I have placed an order for the d-200, but I certainly will not use my manual lenses for it, regardless of metering capabilities. My D70 will be relegated to back up.

 

Bronze Member
Username: Boston_spl

Highland, CA United States

Post Number: 90
Registered: Nov-08
Agreed.
 

New member
Username: Tinanicole

Post Number: 1
Registered: May-10
I also have a 70 - 300 zoom along w/ the Nikon lens that came w/ the D70. Thanks for any input. Rebates on both expire tommorrow!

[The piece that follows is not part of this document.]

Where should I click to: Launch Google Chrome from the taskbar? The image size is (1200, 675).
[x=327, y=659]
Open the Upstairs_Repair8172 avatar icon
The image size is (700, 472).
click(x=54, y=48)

http://www.squidoo.com/massagemania
 

Gold Member
Username: Magfan

USA

Post Number: 1192
Registered: Oct-07
For Weddings I ALWAYS bring my 50mm 1.8 Canon. It allows quite a bit easier hand holding and you can skip the flash. Great during the ceremony to minimize disturbance.
The Nikon 17->55 looks terrific.
Is the CF on Nikon 1.5? That'd make it about 26mm in '35mm' speak.
I use a Canon 20->35 on my 1.3 CF EOS 1D/II and MOSTLY the 24->105 f4. This is a great all-arounder.
For Macro? And Serious Macro at that, you can't beat the 90mm Tamron. Focus to 1:1 and is also a terrific, quick portrait lens.
 

New member
Username: Jim1987

Post Number: 6
Registered: May-11
I think you should check your lens setting.Always set it at lower f stop no.Check your manual.Some times all cameras do not support with all lenses.